Dataset excerpts below:

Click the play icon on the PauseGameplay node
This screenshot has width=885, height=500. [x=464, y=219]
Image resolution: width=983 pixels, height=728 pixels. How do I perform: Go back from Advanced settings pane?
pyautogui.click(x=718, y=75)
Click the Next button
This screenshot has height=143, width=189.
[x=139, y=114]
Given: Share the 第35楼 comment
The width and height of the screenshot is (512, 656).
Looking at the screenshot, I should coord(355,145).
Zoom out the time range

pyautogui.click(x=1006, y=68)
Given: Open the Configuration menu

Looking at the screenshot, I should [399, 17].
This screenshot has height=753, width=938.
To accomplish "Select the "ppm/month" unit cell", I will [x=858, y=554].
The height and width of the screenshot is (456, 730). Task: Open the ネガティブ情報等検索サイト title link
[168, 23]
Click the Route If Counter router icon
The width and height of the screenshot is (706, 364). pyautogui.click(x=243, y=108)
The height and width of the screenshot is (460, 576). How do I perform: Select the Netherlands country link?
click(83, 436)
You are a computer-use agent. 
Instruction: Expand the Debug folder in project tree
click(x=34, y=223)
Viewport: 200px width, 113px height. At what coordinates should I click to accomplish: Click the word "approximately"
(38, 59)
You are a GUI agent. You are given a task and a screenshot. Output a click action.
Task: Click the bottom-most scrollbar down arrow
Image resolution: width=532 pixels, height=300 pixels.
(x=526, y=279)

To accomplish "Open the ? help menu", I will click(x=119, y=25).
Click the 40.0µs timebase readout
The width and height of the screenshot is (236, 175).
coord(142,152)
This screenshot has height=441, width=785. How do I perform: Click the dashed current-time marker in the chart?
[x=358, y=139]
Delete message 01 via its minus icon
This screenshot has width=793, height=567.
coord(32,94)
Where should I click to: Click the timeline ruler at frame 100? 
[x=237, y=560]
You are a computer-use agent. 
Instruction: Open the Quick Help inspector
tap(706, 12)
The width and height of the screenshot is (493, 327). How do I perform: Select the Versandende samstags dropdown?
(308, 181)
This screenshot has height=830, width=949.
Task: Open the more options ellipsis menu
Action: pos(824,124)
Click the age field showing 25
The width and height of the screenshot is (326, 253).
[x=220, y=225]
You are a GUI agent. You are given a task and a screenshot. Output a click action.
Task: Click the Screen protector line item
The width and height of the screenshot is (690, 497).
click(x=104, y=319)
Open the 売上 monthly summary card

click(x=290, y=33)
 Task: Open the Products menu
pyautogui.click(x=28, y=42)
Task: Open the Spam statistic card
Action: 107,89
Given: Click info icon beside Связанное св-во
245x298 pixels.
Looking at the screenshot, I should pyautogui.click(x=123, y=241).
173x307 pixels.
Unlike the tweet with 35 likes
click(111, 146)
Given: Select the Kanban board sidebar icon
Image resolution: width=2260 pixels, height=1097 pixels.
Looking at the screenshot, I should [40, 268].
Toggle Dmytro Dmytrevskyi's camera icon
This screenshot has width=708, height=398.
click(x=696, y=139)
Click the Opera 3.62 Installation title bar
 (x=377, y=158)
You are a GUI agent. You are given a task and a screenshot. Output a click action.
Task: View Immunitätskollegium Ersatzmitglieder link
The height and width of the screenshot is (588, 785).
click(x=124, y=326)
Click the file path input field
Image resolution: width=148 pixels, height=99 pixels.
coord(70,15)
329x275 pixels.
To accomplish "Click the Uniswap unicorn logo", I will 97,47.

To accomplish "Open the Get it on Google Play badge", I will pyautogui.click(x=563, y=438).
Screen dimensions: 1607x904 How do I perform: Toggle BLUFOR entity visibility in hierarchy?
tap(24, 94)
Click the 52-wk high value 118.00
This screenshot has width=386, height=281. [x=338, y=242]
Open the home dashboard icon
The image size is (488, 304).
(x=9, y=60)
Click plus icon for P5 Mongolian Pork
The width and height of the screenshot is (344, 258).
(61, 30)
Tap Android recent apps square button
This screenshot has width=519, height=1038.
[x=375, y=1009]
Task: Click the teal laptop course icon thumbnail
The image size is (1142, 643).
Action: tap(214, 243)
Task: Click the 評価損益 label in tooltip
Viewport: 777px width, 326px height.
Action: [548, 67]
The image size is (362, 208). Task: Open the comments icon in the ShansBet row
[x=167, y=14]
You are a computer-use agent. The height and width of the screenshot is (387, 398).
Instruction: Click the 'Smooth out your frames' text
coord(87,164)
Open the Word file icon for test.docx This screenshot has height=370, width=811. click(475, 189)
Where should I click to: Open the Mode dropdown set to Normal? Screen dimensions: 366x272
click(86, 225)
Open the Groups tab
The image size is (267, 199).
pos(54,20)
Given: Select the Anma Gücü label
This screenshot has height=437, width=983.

End of Dataset excerpts.

**Directions for this task:**
Across the entries above, tally the lines that contain the string "will" and give that figure alone.

**Response area:**
4